Project description:BACKGROUND:Worldwide, policies exist on family presence during resuscitation (FPDR), however, this is still lacking in the Gulf Corporation Countries (GCC) in general and in the Kingdom of Bahrain in particular. The aim of this study is to assess the perspectives of healthcare providers (HP) on FPDR among those working in the emergency departments (EDs) in the Kingdom. METHODS:A self-administered anonymous electronic survey was collected from 146 HPs (emergency physicians and nurses) working in the three major EDs in the Kingdom of Bahrain. Besides demographic data, 18 items measuring HPs' perceptions of FPDR were generated using the 5-point Likert scale.
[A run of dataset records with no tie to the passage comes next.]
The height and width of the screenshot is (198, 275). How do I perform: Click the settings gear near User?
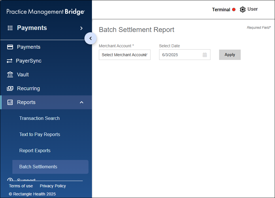pos(243,9)
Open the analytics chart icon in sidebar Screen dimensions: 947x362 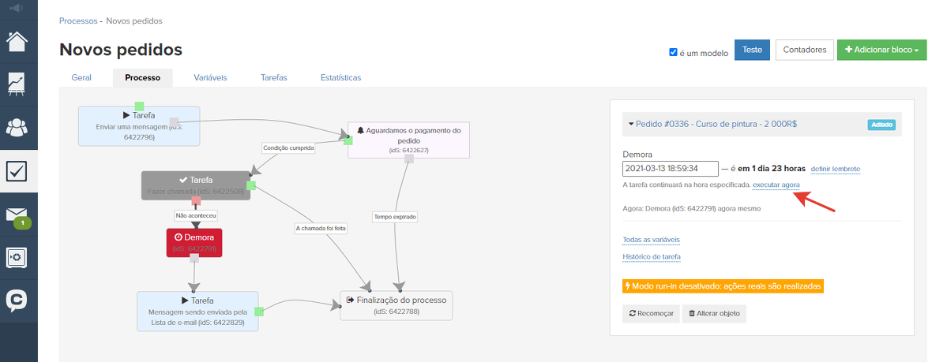click(x=18, y=84)
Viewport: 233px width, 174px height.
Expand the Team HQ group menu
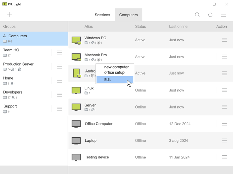(60, 53)
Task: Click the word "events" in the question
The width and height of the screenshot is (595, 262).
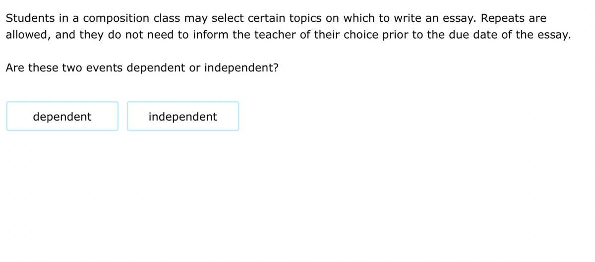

RESULTS:Surveys (n?=?146) from physicians and nurses were analysed (45.9% vs. 54.1%, respectively). There were significant differences between physicians and nurses in terms of personal beliefs, FPDR enhancing professional satisfaction and behaviour, and the importance of a support person and saying goodbye (p?<?0.001). However, general responses demonstrated that the majority of HPs encouraged and supported FPDR, but with greater support from physicians than nurses. CONCLUSION:The study reflects that many HPs in EDs participated in and are familiar with FPDR, with the majority of ED physicians supporting it. Further studies should investigate the reasons for the lack of support from nurses. Results may contribute to the development of hospital ED policies that allow FPDR in the region.